John Milton was an English poet who lived from 1608 to 1674. We learn a lot about him quickly because “he places that self at the center of his writings”. “That self” means “a poet of the self”, which may not mean much to readers like me—but that is the way outstanding lecturers talk and write.

The course will move from his early poems to the “majestic Paradise Lost and the final Paradise Regained and Samson Agonistes”. I didn’t know what that last word meant, but being somewhat lexical deprived in literature, it is what I had hoped for. Indeed, if I had come across a sentence in which I understood every word without looking them up in a dictionary, it would have been a meager case of self-development and modesty.

Lecture One is an introduction to Milton’s life and information about  his “art”. To my surprise and dismay he was unlike Shakespeare, Marlowe, Chaucer or Spenser, who were his peers “in the pantheon of English literature. I hesitate to confess, but aside from High School Shakespeare, I don’t have much to say about the other men (I believe).

I find that Milton is an autobiographical author who “establishes rhetorically a writing ‘self’” and is a poet “of the first person singular”. I think that means Milton writes mostly about himself, perhaps the Donald Trump of poetry. (I don’t mean to suggest that Donald knows anything of poetry, but he does use the first person singular a lot.)

It follows, according to our lecturer, that because Milton is a poet of the self, we can find our self in reading him. I’m not sure—mostly I have found myself in the dictionary. But, wait, the professor tells us that he is using “finding ourselves” with a double meaning and it is much like the phrase me ritroval in Dante’s Divine Comedy. And if you don’t know Italian, Dante said “I found myself”, which is at once a relief but also a question because I have no idea where Dante was at the time.
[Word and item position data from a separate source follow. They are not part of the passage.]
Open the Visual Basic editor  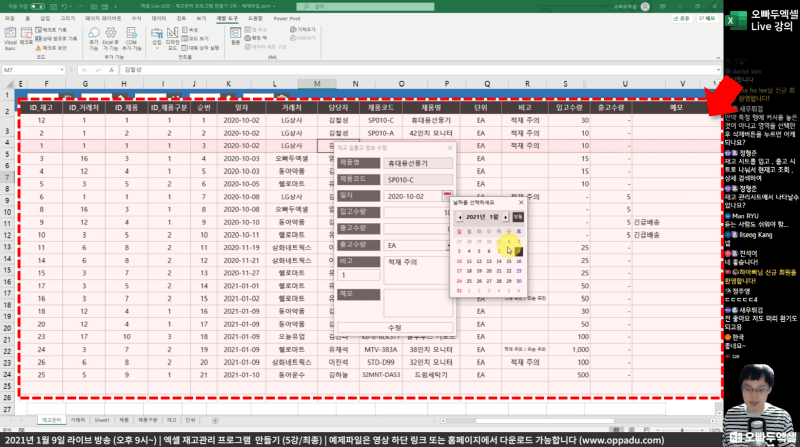coord(10,41)
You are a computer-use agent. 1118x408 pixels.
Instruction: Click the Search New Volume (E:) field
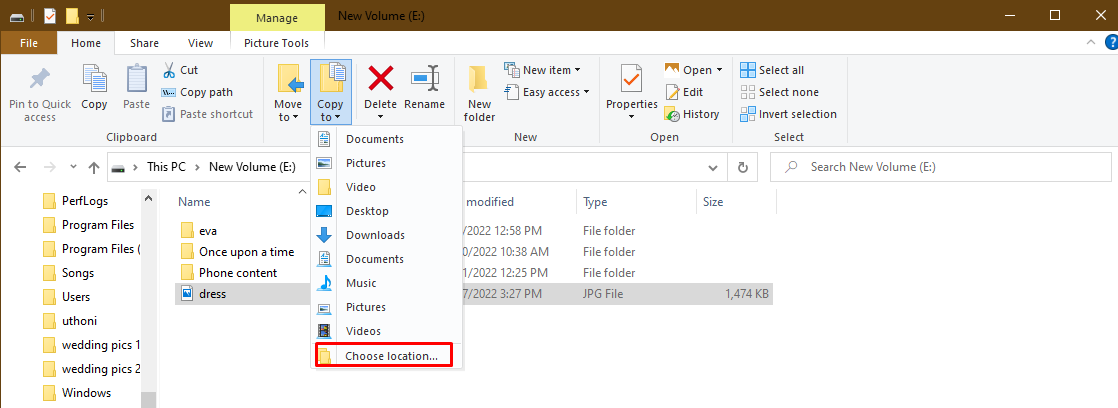pyautogui.click(x=950, y=167)
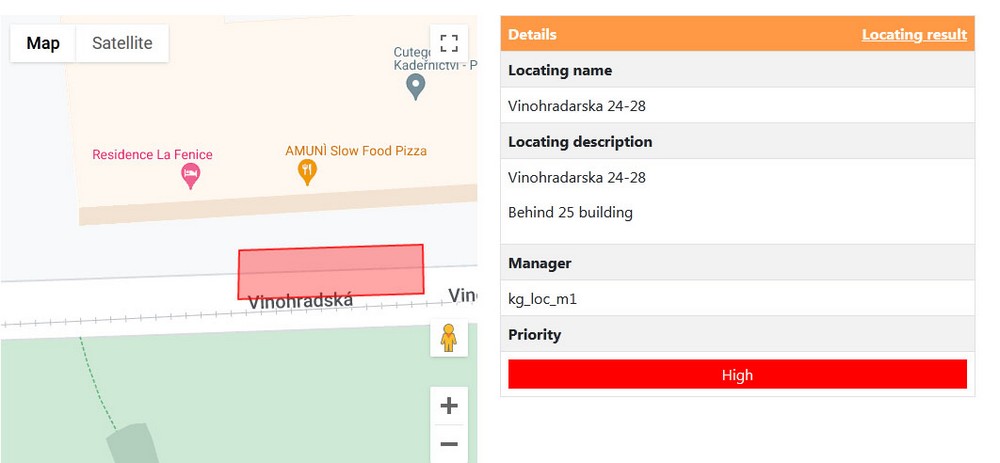Image resolution: width=1000 pixels, height=463 pixels.
Task: Click the Street View pegman icon
Action: coord(449,338)
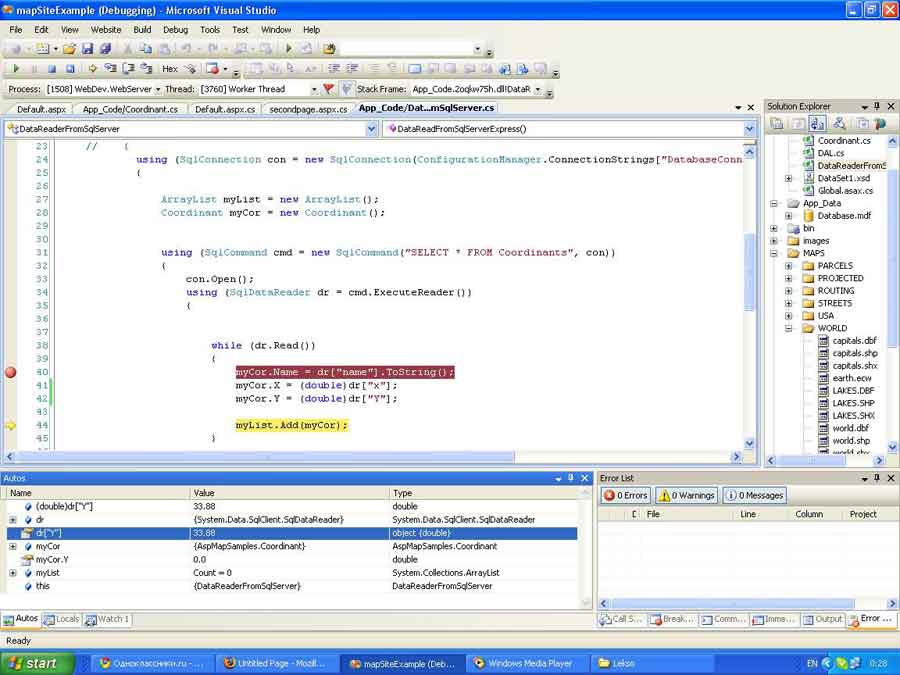Select world.shp in Solution Explorer
Viewport: 900px width, 675px height.
click(x=850, y=441)
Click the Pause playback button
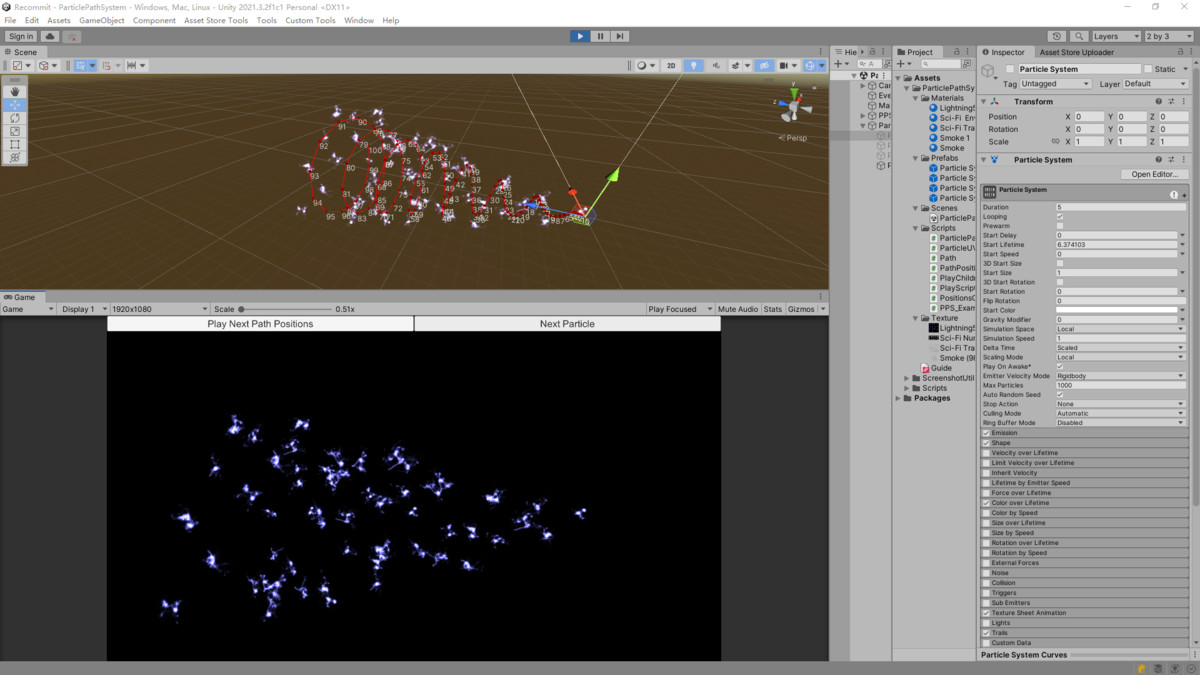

We shouldn’t be surprised that Milton was “one of the best-educated people of his time” and knew Latin, Greek, Italian, Hebrew, Aramaic, Syriac and “other languages”. You should begin to feel somewhat academically downcast by now, although this is by no means the end of Milton’s accomplishments.  He served as Secretary for Foreign Tongues to the Council of State, wrote Divorce Tracts (probably owing to his own troubled first marriage), and was considered a “radical Puritan”.

It is probably unfortunate that I presented the word “Puritan”, as it may make you feel somewhat superior, when my task is just the opposite. We can recover our humility quickly by noting that Milton was part of “our [sic] collective literary memory” that includes Dryden, Samuel Johns, Keats, Tennyson, T.S. Eliot and others.

Paradise Lost is what we [sic] probably Milton best know for, although happily Paradise was regained later. But even if we have read that book, we probably don’t remember that “it is the narrative of individuality we [sic] need to identify: Milton’s invocations, Satan’s Fall, Eve’s temptations, Adam’s fall”.

That brings me back to earth again and affects me with the proper degree of inferiority. I hope it has done the same for you.